It's clear that appending a column to the data frame is not an easy functionality for distributed environment and there may not be very efficient, neat method for that at all. But I think that it's still very important to have this core functionality available, even with performance warnings.
not sure if it works in spark 1.3 but in spark 1.5 I use withColumn:
import sqlContext.implicits._
import org.apache.spark.sql.functions._
df.withColumn("newName",lit("newValue"))
I use this when I need to use a value that is not related to existing columns of the dataframe
This is similar to #NehaM's answer but simpler
I took help from above answer. However, I find it incomplete if we want to change a DataFrame and current APIs are little different in Spark 1.6.
zipWithIndex() returns a Tuple of (Row, Long) which contains each row and corresponding index. We can use it to create new Row according to our need.
val rdd = df.rdd.zipWithIndex()

*Dataset extract*.
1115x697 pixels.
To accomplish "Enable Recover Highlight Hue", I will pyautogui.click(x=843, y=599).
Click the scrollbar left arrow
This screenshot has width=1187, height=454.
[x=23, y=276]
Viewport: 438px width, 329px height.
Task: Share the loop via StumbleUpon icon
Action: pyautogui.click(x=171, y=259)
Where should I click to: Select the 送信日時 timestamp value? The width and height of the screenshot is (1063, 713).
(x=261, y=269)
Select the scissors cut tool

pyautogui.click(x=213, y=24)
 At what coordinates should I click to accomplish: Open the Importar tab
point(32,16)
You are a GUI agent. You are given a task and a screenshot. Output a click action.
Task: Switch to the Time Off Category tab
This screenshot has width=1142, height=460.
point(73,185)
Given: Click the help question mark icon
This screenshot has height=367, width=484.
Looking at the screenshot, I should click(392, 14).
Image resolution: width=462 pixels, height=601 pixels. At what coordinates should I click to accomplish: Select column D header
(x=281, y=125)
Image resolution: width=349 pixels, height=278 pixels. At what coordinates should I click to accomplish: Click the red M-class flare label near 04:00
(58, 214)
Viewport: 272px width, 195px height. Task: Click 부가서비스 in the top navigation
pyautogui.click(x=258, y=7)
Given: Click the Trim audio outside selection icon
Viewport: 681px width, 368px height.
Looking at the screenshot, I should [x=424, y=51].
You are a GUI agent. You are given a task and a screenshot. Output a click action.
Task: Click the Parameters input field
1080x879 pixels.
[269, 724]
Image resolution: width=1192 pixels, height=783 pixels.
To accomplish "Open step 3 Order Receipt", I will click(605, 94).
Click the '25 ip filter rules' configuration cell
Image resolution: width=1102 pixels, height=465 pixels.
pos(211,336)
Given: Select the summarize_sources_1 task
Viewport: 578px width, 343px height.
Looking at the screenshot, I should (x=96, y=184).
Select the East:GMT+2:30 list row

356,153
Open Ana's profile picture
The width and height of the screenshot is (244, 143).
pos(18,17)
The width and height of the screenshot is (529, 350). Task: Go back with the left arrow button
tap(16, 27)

*Problem 1*. From the Spark DataFrame column thread, repeat the passage starting at "not sure if" and ending at "rdd = df.rdd.zipWithIndex()".
*Problem 2*. In the Spark DataFrame column thread, what does zipWithIndex() return?
*Problem 3*. Write the next part of the Spark DataFrame column thread, picking up after its last line.

*Task answer 1*.
not sure if it works in spark 1.3 but in spark 1.5 I use withColumn:
import sqlContext.implicits._
import org.apache.spark.sql.functions._
df.withColumn("newName",lit("newValue"))
I use this when I need to use a value that is not related to existing columns of the dataframe
This is similar to #NehaM's answer but simpler
I took help from above answer. However, I find it incomplete if we want to change a DataFrame and current APIs are little different in Spark 1.6.
zipWithIndex() returns a Tuple of (Row, Long) which contains each row and corresponding index. We can use it to create new Row according to our need.
val rdd = df.rdd.zipWithIndex()

*Task answer 2*. A Tuple of (Row, Long) that contains each row and its corresponding index.

*Task answer 3*.
.map(indexedRow => Row.fromSeq(indexedRow._2.toString +: indexedRow._1.toSeq))
val newstructure = StructType(Seq(StructField("Row number", StringType, true)).++(df.schema.fields))
sqlContext.createDataFrame(rdd, newstructure ).show
I hope this will be helpful.
You can use row_number with Window function as below to get the distinct id for each rows in a dataframe.
df.withColumn("ID", row_number() over Window.orderBy("any column name in the dataframe"))
You can also use monotonically_increasing_id for the same as
df.withColumn("ID", monotonically_increasing_id())
And there are some other ways too.